Congruent with our strategic plan initiatives, our SBA team generated more than $1.6 million of SBA gain on sale revenue in 2024 with $630,000 accurring in the fourth quarter. The momentum in this business remains strong as we enter 2025. Another strategic plan initiative is a focus on wealth management. The 11% increase over the linked quarter and the 18% increase over the same period last year demonstrate continued momentum from our Private Wealth and Investment Services teams. Our team-based planning-driven approach is working. And we see runway in that business particularly in our growth markets. Deposit growth was an improving mix. Green shoots in loan demand with plenty of capacity, momentum in our fee businesses, including wealth, SBA and treasury management.
Indeed, MidWestOne’s business lines are well positioned as we launch into 2025. So with that, I’m pleased to turn the call over to Barry.

--------

* _Task list_
A) Condense the paragraph of the MidWestOne earnings remarks that opens "Congruent with our strategic plan initiatives" into a bulleted list that keeps its main facts.
B) Extend the MidWestOne earnings remarks by writing the next part, picking up after their final sentence.
The material that comes next is separate from the MidWestOne earnings remarks.

* _Given information_
--------

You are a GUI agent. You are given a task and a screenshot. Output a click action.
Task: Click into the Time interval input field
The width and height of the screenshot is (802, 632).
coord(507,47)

--------

* _Per-task answers_
A)
- The SBA team produced more than $1.6 million in SBA gain on sale revenue in 2024, with $630,000 of it in the fourth quarter, and that business enters 2025 with strong momentum.
- Wealth management is another strategic plan focus. Revenue rose 11% over the linked quarter and 18% over the same period last year, which shows continued momentum from the Private Wealth and Investment Services teams.
- The team-based, planning-driven approach is working, and there is runway in wealth management, particularly in growth markets.
- Deposit growth came with an improving mix.
- Loan demand is showing green shoots, with plenty of capacity.
- The fee businesses, including wealth, SBA and treasury management, have momentum.

B)
Barry Ray: Thank you, Len. Starting with the balance sheet on Slide 11. Total assets declined $316 million from September 30, 2024, due primarily to the deleveraging of our balance sheet from the repositioning executed early in the fourth quarter. As a reminder, that repositioning included the sale of $1 billion of securities, primarily corporates, munis and CMOs that had a book yield of 1.58%. Proceeds from the sales were used to pay in full for an $418.7 million of Federal Reserve Bank term funding program borrowings that were costing 4.77% and to purchase $590 million of agency CMO and pass through securities yielding 4.65%. Len covered the loan and deposit changes, so I’ll touch on shareholders’ equity, which decreased $2.5 million from September 30, 2024 to $560 million as an unfavorable $14 million adjustment to accumulated other comprehensive loss was only partially offset by an $11 million increase in retained earnings.
The company’s consolidated CET1 ratio was 10.73% at year-end 2024, up 82 basis points from September 30, 2024, reflecting in part benefits from the balance sheet repositioning. Turning to the income statement on Slide 13. We reported net income of $16.3 million or $0.78 per diluted common share. Net interest income increased $11.4 million in the fourth quarter to $48.9 million as compared to the linked quarter due primarily to higher earning asset yields and lower funding volumes and costs partially offset by lower earning asset volumes. Loan interest income in the fourth quarter of 2024 included $2.5 million of loan purchase discount accretion compared to $1.4 million in the linked quarter. We expect quarterly loan purchase discount accretion in 2025 to be closer to $1 million.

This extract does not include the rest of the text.